**What the exercise asks**
Report how many lines in the material hold the word "logo". No other content is required.

**Material shown**
--------------------------------

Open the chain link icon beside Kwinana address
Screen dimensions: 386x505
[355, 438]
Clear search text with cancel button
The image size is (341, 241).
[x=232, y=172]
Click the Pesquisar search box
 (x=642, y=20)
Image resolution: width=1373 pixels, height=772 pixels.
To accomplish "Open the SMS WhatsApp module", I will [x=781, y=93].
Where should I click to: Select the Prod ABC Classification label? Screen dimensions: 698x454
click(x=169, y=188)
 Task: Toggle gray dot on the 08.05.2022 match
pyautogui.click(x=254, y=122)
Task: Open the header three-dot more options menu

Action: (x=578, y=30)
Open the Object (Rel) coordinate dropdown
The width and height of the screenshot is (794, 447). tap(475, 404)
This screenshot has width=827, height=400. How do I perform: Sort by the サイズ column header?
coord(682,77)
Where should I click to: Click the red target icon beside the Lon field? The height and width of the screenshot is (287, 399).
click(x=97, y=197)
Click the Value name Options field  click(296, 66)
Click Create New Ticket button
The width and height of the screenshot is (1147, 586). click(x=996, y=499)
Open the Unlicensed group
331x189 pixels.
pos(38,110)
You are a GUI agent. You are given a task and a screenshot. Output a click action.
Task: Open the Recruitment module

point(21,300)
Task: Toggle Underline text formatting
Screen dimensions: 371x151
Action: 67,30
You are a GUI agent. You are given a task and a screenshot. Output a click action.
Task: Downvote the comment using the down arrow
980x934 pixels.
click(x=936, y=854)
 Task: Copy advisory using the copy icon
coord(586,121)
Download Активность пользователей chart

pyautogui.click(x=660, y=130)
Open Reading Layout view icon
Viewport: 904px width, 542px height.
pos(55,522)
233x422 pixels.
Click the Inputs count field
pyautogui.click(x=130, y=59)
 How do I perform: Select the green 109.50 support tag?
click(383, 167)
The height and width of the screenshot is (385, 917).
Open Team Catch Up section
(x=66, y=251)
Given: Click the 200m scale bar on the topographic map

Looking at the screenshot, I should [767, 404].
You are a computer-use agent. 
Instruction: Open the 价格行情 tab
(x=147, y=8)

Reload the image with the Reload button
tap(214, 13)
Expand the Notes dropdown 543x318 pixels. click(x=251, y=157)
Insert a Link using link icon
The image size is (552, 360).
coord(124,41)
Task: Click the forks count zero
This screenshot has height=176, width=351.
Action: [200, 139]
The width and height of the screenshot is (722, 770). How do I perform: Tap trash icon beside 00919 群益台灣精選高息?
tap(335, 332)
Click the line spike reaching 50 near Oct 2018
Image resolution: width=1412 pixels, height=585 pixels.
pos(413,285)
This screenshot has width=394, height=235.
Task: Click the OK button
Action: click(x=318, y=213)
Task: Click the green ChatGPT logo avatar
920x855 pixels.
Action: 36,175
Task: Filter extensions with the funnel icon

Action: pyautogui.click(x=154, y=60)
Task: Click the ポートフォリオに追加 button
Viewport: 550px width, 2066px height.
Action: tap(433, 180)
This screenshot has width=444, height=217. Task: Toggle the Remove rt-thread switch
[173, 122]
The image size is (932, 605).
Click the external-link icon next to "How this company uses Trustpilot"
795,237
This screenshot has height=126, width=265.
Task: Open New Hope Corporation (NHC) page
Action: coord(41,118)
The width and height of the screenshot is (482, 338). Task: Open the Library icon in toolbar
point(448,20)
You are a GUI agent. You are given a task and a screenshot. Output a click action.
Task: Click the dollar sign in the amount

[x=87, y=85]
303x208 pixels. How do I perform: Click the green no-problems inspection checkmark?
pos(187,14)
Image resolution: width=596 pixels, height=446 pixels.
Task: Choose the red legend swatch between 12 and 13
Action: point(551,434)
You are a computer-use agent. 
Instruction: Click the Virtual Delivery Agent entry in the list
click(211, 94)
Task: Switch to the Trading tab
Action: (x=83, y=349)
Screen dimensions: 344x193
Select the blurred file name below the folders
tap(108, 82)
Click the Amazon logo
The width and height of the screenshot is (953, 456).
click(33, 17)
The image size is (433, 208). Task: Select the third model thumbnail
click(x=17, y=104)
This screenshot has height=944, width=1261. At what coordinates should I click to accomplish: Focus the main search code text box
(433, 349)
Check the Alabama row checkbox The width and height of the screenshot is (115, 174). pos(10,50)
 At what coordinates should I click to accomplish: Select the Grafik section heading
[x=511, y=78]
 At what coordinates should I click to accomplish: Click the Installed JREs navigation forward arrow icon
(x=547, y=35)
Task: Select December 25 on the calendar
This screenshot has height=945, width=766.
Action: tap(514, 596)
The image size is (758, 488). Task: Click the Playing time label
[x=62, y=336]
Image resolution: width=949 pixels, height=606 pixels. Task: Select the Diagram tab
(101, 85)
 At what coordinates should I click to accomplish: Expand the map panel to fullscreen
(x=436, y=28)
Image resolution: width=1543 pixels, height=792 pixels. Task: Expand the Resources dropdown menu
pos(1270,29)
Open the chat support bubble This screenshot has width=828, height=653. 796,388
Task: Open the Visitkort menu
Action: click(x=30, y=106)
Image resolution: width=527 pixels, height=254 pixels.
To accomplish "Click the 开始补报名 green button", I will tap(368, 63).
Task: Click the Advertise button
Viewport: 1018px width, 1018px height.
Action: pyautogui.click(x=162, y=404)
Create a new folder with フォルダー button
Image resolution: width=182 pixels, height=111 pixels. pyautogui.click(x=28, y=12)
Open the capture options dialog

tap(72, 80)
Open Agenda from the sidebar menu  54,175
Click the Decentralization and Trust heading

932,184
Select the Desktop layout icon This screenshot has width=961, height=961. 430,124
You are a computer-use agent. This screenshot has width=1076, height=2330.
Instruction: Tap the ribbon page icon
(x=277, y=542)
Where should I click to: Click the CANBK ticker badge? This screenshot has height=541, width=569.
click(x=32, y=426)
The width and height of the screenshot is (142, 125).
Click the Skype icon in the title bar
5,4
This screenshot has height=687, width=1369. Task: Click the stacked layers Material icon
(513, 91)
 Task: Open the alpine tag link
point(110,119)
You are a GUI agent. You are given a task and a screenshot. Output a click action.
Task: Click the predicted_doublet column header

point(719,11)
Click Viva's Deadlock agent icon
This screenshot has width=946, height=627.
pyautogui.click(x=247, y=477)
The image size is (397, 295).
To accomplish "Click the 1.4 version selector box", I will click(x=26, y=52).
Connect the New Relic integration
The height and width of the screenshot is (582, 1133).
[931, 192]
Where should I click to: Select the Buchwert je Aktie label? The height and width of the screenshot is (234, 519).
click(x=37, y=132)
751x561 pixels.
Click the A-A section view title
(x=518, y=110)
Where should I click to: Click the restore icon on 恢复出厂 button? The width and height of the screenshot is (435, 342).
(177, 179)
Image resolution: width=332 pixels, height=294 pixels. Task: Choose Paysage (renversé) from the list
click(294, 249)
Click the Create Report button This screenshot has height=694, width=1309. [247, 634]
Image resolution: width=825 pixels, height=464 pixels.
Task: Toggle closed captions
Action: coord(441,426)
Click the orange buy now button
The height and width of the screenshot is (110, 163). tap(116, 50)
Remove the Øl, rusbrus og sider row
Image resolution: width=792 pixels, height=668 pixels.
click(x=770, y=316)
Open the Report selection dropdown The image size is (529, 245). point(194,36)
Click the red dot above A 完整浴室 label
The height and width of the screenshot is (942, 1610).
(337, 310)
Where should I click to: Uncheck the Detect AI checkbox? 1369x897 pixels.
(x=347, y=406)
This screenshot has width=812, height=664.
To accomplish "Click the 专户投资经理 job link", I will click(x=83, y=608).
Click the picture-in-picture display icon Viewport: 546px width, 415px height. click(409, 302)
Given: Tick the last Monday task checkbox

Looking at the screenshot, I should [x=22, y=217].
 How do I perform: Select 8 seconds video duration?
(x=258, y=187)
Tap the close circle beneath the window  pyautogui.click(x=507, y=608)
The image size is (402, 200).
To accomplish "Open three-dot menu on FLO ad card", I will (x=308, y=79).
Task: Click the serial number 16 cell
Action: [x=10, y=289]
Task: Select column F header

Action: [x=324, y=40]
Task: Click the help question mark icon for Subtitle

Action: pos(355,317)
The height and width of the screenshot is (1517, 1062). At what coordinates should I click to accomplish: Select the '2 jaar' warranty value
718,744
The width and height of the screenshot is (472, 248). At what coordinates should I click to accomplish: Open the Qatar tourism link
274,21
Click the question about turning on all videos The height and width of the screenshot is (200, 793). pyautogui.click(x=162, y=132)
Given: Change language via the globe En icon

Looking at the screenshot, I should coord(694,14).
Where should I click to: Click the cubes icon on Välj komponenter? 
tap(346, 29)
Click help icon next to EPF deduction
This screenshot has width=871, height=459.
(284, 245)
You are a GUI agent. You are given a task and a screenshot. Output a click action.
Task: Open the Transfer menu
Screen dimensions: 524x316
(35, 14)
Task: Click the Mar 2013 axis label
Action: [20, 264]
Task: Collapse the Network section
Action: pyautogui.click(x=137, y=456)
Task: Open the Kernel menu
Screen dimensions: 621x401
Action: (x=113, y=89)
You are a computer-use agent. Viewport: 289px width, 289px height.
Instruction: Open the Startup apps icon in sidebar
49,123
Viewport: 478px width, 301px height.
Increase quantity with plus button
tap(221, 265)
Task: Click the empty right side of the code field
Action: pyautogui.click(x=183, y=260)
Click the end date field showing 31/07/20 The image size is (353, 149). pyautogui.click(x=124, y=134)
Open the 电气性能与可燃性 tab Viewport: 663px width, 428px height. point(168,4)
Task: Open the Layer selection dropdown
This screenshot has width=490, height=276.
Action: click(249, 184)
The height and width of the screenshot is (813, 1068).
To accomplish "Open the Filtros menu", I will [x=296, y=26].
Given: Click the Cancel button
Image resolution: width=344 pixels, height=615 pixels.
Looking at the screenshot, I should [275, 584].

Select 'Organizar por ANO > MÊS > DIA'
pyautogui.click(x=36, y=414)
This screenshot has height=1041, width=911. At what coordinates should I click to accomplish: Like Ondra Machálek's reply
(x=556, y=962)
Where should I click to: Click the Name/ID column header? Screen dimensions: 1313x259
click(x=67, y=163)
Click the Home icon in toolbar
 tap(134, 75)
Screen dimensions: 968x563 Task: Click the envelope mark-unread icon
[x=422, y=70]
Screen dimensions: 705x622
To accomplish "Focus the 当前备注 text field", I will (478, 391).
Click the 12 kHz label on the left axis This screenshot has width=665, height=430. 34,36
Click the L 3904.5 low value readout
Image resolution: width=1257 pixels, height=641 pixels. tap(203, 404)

--------------------------------

**Written solution**
2